CT='content-type: application/json'
curl -X POST $URL/api/republish -H "authorization: Bearer $TOKEN" -H "$CT" -d '{"id":"...","html":"<h1>v2</h1>"}'
curl -X POST $URL/api/revoke    -H "authorization: Bearer $TOKEN" -H "$CT" -d '{"id":"..."}'
curl     "$URL/api/stats?id=..." -H "authorization: Bearer $TOKEN"     # -> { linkId, totalOpens, viewers[] }
curl -X POST $URL/api/forget   -H "authorization: Bearer $TOKEN" -H "$CT" -d '{"id":"..."}'            # erase all viewer data for a link
curl -X POST $URL/api/forget   -H "authorization: Bearer $TOKEN" -H "$CT" -d '{"id":"...","email":"a@acme.com"}'  # erase one viewer

/api/access (submit an email to a gated link), /api/access/verify (submit the emailed code), and /api/track (the viewer's open and close beacons) are unauthenticated by design, since recipients are not the owner. They are rate limited.

What's next

Shipped so far: the publish and republish loop, the sandboxed viewer, the MCP server, the gating layer (email, domain allowlist, expiry, revoke, email verification), and per-recipient tracking.

Next, roughly in order: a hosted version for anyone who would rather not run a server, then the enterprise pieces (SSO, audit logs, data residency). Hosting comes first because it is what funds the rest.

Why it's open source

Open source here is a bet, not a gift. A tool that handles your documents earns more trust when every line is readable and you can run it yourself. And some of the people who try the self-hosted version will pay for a hosted one, because standing up a server is work most would rather skip. So the core is free, and the convenience is the part that costs money.

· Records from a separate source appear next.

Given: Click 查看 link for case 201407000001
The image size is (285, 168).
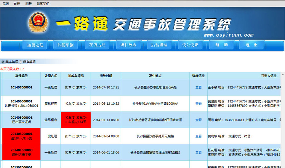Looking at the screenshot, I should click(198, 87).
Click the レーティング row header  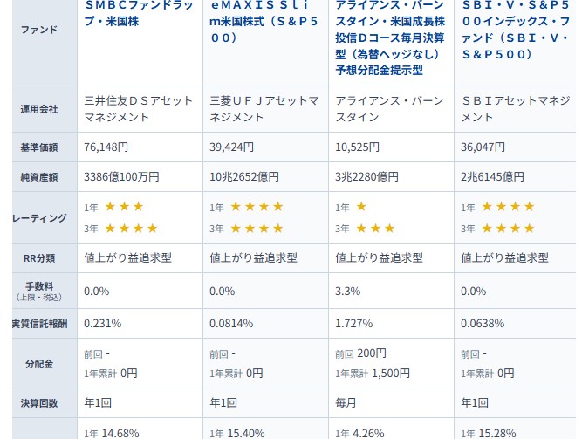[38, 217]
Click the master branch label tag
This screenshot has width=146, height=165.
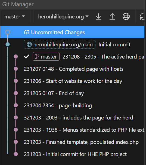(46, 57)
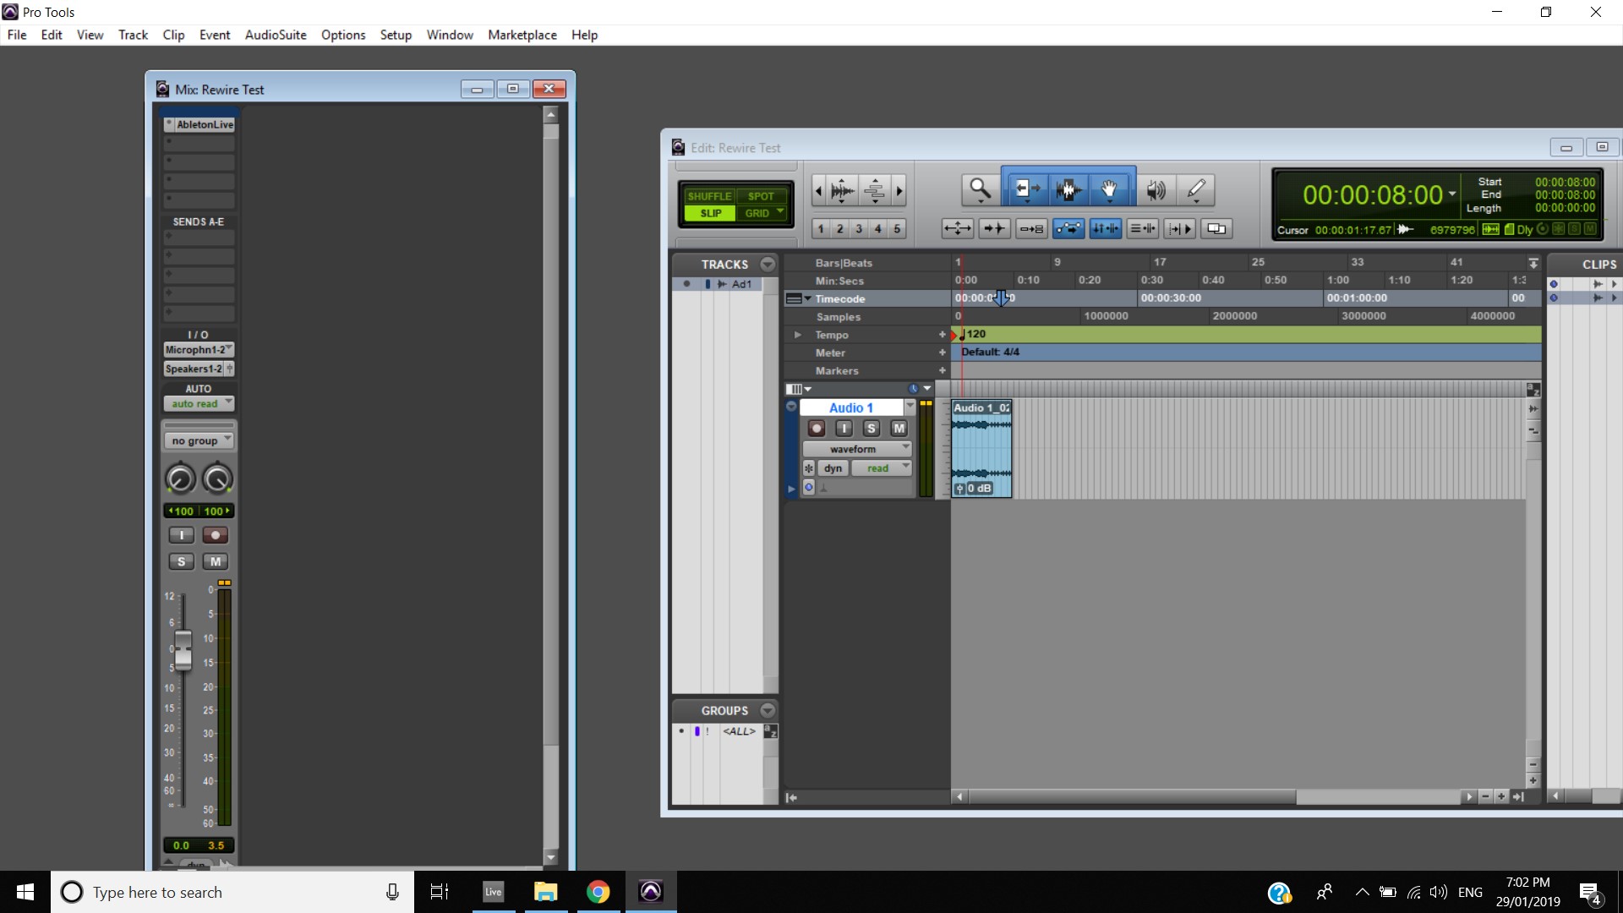Select the Zoomer magnifying glass tool

tap(979, 189)
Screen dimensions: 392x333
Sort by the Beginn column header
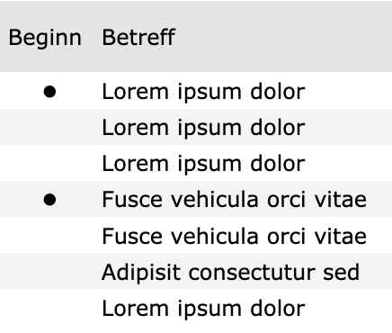pos(45,38)
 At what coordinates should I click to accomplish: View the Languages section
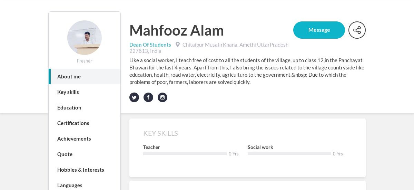coord(85,185)
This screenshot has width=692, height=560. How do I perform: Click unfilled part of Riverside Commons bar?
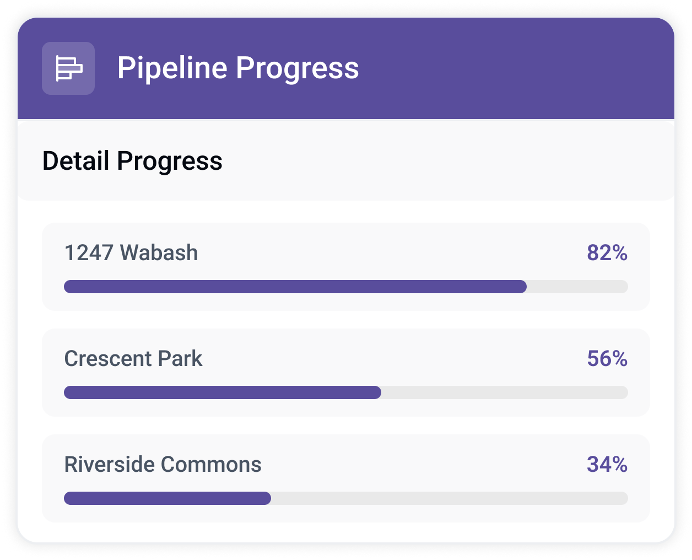[450, 498]
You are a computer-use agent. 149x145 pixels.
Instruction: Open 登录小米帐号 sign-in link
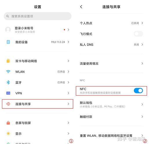[37, 30]

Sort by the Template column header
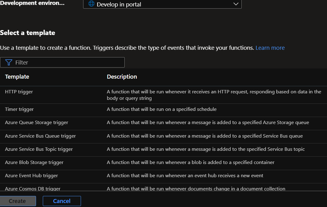coord(17,77)
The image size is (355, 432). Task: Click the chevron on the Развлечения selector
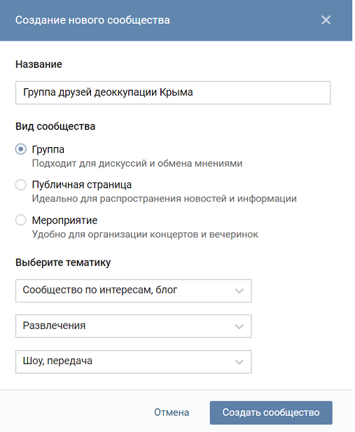tap(239, 326)
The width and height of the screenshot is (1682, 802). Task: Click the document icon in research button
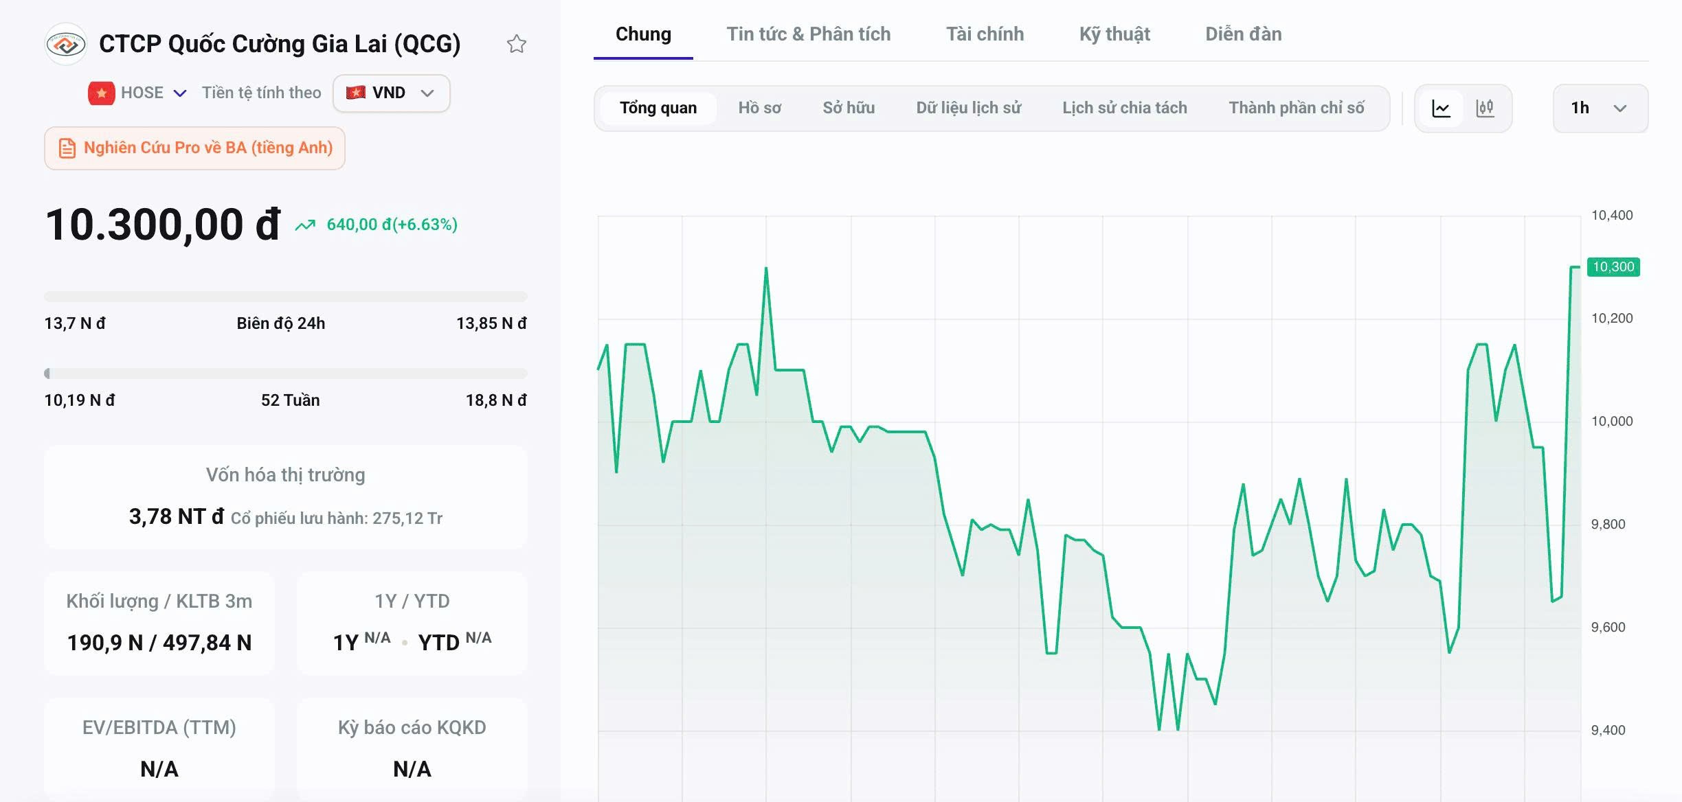(x=67, y=148)
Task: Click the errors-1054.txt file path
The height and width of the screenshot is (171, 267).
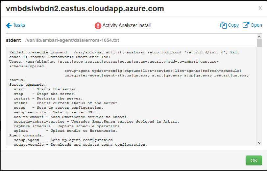Action: [x=72, y=41]
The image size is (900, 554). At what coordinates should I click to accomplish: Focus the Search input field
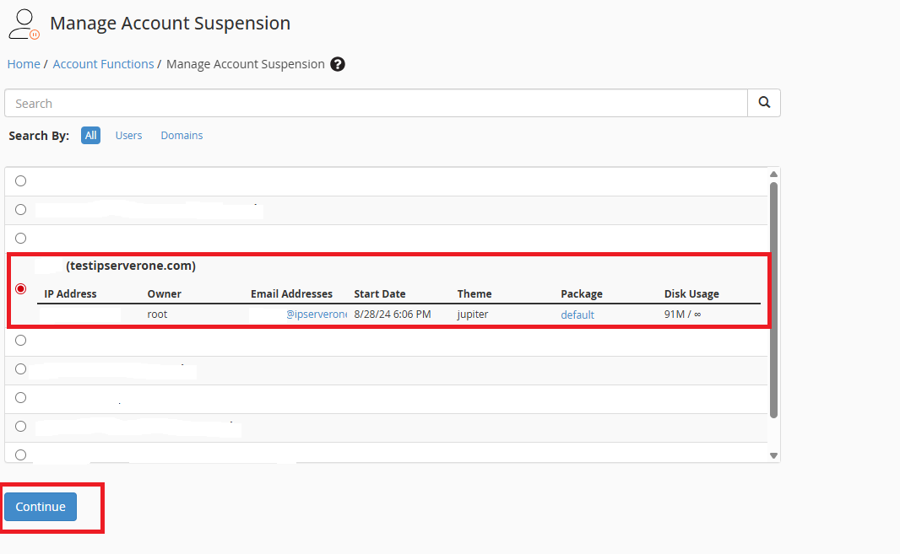tap(376, 104)
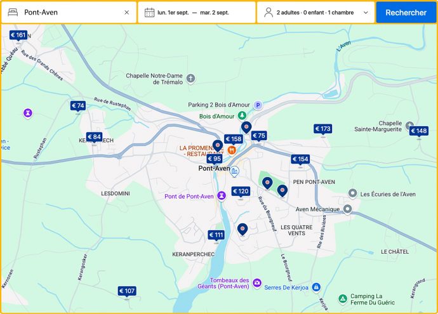Screen dimensions: 438x314
Task: Open the €148 hotel pin
Action: (x=419, y=131)

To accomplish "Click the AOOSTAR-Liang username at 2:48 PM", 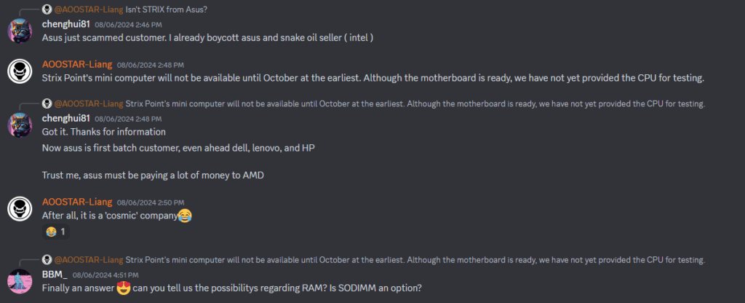I will (77, 64).
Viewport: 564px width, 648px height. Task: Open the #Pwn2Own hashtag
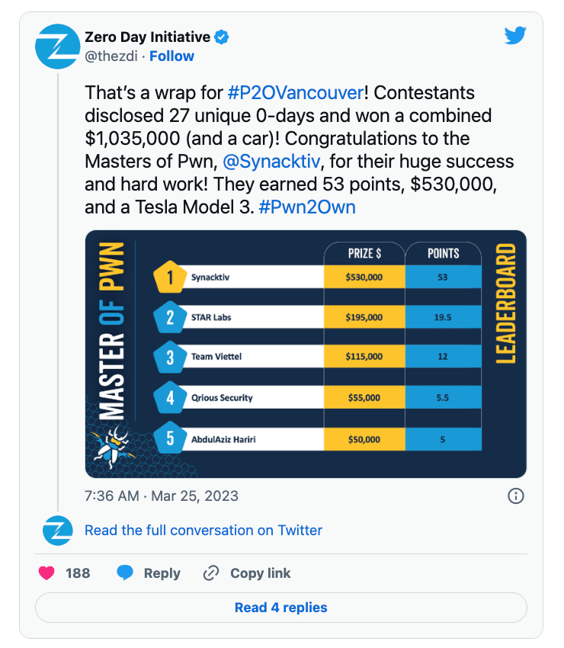click(x=306, y=207)
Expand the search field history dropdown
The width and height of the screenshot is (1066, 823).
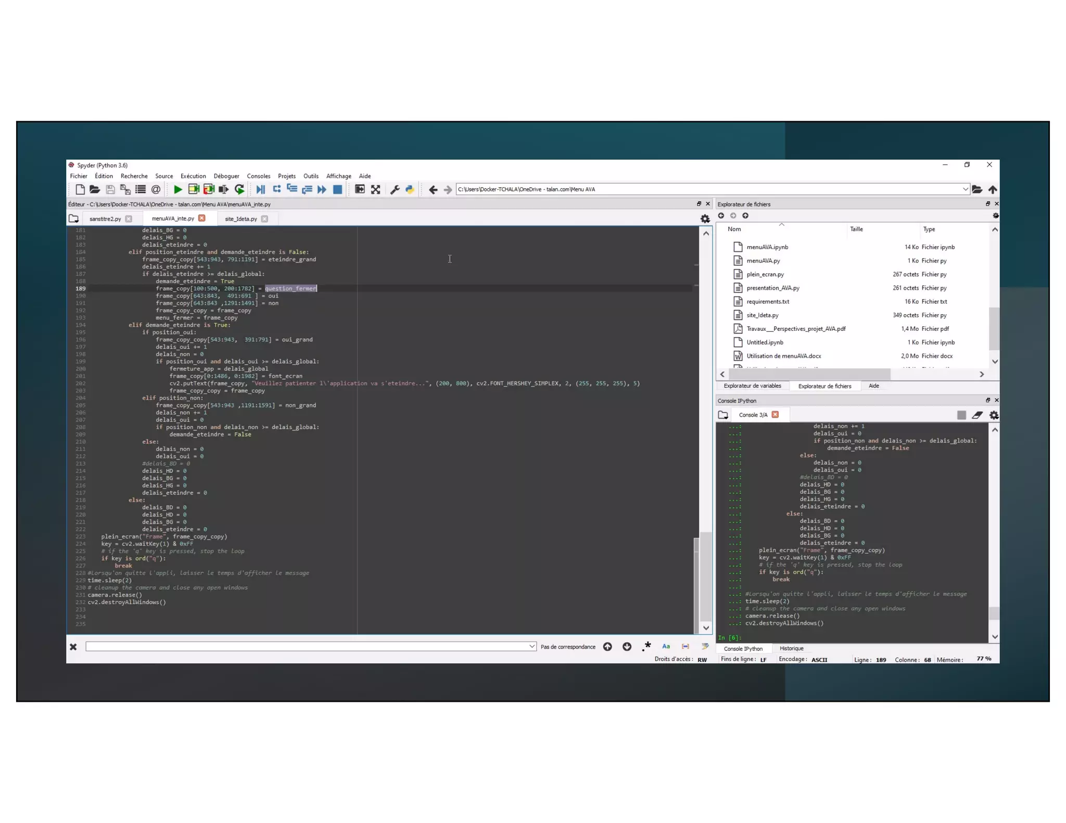click(531, 646)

The specifics: everything in this repository outside a future /ee folder is AGPL-3.0. Self-host it, modify it, keep it as long as you like. The license asks one thing: if you run a modified copy as a service for other people, share your changes back. A hosted Sentou Cloud and the enterprise features will be commercial, and they fund the open core. LICENSING.md has the full terms.

Contributing

Issues and pull requests are welcome. If you have a feature in mind, open an issue first so its place is clear before you write the code. No CLA, no ceremony.

Who's behind it

Sentou is a True Line Collective project.